ECLI:NL:RVS:2007:BA5594
Raad van State
- Voorlopige voorziening
- D. Roemers
- H. Vonk
- H.H.C. Visser
- Rechtspraak.nl
Voorlopige voorziening inzake overdracht aan Griekenland op basis van de Verordening (EG) Nr. 343/2003
In deze zaak heeft de Raad van State op 15 mei 2007 uitspraak gedaan over een verzoek om een voorlopige voorziening in het kader van een hoger beroep van de Staatssecretaris van Justitie. Het verzoek was gericht op het opschorten van de termijn voor de overdracht van een vreemdeling aan Griekenland, zoals bepaald in artikel 19 van de Verordening (EG) Nr. 343/2003. De Staatssecretaris had eerder een aanvraag van de vreemdeling om een verblijfsvergunning asiel afgewezen, wat door de rechtbank was vernietigd. De rechtbank had bepaald dat de Staatssecretaris opnieuw op de aanvraag moest beslissen. De vreemdeling had op 20 april 2007 gereageerd op deze uitspraak, en de Staatssecretaris verzocht om een voorlopige voorziening te treffen. De Raad van State oordeelde dat er sprake was van onverwijlde spoed, aangezien de termijn voor de overdracht op 29 mei 2007 eindigde.

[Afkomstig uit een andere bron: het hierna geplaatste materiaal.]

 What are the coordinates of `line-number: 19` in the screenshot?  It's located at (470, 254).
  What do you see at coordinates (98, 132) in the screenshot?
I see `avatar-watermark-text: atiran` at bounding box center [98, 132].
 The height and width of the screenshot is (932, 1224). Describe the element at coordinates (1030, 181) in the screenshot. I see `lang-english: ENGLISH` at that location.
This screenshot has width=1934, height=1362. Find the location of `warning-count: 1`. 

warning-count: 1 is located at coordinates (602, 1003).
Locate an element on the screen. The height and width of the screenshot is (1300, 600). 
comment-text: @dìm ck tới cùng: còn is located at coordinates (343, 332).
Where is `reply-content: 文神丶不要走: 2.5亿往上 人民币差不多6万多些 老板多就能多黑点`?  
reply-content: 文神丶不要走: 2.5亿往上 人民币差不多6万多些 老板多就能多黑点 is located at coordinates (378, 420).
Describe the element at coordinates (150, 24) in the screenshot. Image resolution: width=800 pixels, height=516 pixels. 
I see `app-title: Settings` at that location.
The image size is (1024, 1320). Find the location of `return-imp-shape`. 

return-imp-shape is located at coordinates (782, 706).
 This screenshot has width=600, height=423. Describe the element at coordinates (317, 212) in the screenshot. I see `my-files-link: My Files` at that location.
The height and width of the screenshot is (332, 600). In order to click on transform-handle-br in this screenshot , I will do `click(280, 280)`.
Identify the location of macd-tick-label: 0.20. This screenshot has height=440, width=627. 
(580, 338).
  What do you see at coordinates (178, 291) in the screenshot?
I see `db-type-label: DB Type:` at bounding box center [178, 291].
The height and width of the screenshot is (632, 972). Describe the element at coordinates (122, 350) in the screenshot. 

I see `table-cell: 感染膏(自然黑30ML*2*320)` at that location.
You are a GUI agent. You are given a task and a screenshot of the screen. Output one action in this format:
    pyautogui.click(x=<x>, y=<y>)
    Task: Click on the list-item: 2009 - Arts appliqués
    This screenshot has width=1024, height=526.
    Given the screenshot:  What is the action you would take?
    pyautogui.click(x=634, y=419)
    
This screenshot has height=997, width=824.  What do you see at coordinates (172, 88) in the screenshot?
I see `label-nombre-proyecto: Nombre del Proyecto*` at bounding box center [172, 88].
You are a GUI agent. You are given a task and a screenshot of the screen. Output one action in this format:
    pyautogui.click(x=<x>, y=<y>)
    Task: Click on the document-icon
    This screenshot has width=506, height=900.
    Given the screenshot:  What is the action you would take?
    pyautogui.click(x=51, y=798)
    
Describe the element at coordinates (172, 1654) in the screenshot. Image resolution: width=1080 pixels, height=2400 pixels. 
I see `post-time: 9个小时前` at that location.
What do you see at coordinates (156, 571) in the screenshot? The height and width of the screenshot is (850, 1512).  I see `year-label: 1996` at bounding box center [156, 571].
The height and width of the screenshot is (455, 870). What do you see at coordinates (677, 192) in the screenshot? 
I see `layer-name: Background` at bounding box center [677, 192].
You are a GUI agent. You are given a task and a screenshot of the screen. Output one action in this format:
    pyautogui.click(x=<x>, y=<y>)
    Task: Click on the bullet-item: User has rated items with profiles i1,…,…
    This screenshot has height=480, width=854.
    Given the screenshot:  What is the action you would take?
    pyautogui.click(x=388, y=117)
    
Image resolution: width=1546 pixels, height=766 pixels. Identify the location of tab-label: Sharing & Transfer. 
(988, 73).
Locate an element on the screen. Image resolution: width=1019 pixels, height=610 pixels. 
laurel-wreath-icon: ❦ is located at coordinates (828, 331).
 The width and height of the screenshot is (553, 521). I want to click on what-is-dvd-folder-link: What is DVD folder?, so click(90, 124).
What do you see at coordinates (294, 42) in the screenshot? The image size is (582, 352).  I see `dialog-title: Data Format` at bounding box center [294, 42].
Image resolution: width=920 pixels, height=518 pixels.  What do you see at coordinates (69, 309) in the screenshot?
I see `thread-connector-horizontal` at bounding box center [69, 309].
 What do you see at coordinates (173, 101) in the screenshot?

De Voorzitter van de Afdeling bestuursrechtspraak besloot dat de hoger-beroepsprocedure opschortende werking zou hebben, zodat de termijn voor de overdracht werd opgeschort. Dit was noodzakelijk om te voorkomen dat het hoger beroep zinledig zou worden, mocht de voorziening niet worden getroffen. De beslissing werd genomen met het oog op de bespoediging van de bodemprocedure en de noodzaak om de rechten van de vreemdeling te waarborgen. De uitspraak werd openbaar gemaakt op dezelfde datum.